Allumons le poste et balayons les fréquences…
Radio Nuée-Bleue (89.5 mHz)
Très peu de rock sur la radio des Dernières Nouvelles d'Alsace. Deux émissions tout de même : Made in Alsace, le jeudi de 21 h 30 à 22 h 30 et Rockin' Chair le dimanche à 21 h. Un hit-parade régional est diffusé le samedi après-midi.
Canal 15 (91.5 mHz)
Les jeunes gens modernes se doivent de rester à la page en écoutant Canal 15. Initialement Radio Silex, la station est proche de la discothèque du même nom et diffuse uniquement en soirée. Du rock, de la new wave et plus globalement la programmation du disc-jockey de la boîte, Serge Zorn alias Chouchou.

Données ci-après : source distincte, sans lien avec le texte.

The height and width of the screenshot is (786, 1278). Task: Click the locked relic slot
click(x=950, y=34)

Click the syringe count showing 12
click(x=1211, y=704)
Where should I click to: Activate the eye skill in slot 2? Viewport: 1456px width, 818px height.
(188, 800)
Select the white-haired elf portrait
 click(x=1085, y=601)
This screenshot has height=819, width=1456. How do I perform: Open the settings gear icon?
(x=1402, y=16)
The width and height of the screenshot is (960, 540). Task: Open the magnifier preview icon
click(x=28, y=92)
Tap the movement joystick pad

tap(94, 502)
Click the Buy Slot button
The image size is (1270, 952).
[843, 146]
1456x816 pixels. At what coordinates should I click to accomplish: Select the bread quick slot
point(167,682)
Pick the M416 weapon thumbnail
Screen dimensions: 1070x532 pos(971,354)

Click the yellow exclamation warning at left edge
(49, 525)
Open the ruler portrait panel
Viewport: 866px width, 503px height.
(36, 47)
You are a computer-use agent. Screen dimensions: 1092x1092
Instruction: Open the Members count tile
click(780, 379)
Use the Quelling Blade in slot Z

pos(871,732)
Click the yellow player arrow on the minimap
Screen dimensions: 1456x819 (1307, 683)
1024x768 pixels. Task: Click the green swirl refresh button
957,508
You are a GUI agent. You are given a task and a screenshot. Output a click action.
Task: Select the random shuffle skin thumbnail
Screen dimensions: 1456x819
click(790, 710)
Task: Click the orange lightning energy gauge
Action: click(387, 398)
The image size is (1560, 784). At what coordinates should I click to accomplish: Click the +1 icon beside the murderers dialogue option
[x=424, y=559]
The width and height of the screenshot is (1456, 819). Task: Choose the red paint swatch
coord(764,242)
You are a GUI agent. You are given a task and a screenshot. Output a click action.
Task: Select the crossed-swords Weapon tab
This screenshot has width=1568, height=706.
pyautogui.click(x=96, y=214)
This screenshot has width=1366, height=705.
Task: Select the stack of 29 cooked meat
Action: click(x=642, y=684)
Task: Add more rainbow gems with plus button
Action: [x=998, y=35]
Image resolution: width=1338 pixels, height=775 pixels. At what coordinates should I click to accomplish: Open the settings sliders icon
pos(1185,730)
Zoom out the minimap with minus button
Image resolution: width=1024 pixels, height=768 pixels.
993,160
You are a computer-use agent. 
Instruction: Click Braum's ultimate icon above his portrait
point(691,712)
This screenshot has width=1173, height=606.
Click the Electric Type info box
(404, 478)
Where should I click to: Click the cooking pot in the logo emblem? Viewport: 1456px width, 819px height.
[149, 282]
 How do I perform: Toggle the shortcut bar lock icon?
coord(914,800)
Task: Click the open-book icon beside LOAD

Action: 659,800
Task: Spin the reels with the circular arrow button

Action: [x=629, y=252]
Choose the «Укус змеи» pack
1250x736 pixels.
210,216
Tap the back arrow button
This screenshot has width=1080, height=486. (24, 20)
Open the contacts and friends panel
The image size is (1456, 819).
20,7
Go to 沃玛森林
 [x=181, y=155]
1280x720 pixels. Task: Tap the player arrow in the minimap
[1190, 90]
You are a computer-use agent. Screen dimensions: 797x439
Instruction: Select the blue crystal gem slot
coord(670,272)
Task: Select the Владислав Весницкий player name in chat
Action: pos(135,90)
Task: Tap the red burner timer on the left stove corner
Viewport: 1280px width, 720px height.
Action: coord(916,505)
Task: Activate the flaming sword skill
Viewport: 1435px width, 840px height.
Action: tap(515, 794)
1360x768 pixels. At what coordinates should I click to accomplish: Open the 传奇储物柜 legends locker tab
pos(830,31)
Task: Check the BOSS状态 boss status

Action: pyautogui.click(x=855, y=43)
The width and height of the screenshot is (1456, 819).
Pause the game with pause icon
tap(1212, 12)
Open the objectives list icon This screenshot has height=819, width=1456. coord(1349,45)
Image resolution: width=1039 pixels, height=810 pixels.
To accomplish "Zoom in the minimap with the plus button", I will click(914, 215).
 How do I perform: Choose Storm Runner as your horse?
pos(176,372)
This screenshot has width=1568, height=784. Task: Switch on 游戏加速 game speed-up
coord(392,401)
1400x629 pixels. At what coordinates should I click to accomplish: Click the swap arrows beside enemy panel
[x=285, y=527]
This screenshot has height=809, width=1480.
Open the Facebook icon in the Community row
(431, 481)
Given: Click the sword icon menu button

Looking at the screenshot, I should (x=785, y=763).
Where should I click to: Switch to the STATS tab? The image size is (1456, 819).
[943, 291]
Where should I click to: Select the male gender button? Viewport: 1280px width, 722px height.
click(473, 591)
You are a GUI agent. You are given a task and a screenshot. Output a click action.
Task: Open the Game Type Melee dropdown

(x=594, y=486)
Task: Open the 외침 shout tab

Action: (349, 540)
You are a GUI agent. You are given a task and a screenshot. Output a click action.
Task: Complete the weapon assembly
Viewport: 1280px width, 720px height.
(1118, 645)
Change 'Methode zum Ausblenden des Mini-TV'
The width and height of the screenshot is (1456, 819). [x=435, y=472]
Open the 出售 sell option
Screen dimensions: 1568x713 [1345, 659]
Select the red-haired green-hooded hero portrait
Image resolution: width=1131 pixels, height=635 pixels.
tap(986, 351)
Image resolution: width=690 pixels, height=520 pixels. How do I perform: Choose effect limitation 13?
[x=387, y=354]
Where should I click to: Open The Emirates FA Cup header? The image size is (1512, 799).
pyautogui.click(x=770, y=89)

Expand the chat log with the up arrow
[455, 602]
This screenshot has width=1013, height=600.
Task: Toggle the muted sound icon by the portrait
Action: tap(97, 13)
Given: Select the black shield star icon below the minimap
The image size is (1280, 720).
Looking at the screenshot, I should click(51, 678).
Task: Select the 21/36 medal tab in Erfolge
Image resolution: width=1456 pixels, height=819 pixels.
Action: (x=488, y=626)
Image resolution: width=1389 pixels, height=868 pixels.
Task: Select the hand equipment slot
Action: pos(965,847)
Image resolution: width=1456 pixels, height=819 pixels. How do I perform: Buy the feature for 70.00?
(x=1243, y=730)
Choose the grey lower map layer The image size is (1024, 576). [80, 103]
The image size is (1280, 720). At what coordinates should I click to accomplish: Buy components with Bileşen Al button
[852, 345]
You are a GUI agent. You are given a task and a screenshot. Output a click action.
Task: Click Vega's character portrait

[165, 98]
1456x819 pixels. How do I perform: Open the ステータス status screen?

Christophe, le disquaire de Presse-Musique, présente les nouveautés qui comptent le dimanche soir de 22 h à 24 h. Le mercredi, Bad Boys de Jean-Daniel ne jure que par le rock pur et dur à base de losers magnifiques. Philippe avec sa Musical Box défriche l’underground pour les plus esthètes.
Radio Bienvenue (91.9 mHz)
Radio Bienvenue (qui deviendra Radio Bienvenue Strasbourg puis RBS) est une des premières radios associative à émettre dès 1981. La programmation est à l’image de ces années là : beaucoup de débats et d’improvisation entre deux disques punk ou new wave.
Parmi les émissions de rock figurant dans la programmation on peut relever Fréquence rock tous les matins de 8 h à 9 h, Virage le mercredi de 0 h à 3 h, Juke box le samedi de 16 h à 18 h et Comment va l’stress ? le dimanche de 22 h à 24 h.
Impossible de parler de RBS sans parler de Jerry et de son émission Rock Express dont le gimmick d’ouverture (salut les kids
) annonce invariablement les nouveautés du moment qui sont agrémentées de vieillerie (!) comme les Saints, Eddie & The Hot Rods ou les plus obscurs Jolt.
Le bal des schizos est une autre émission incontournable de la station. Animée par Richard Martin elle est diffusée le jeudi puis le samedi de 0 h à 3 h. La programmation musicale est sans concessions. Ultra pointue. Wasted Youth, Cabaret Voltaire, Holger Czukay et de nombreux autres de la même envergure.
Tous les samedi soirs, c’est l’occasion d’écouter les groupes locaux du moment dans le hit-parade régional de 22 h à 23 h. Ce classement établi d’après les votes des auditeurs est digne du Ring Parade de Guy Lux. Il sera par la suite programmé tous les samedi après-midi de 18 h à 20 h.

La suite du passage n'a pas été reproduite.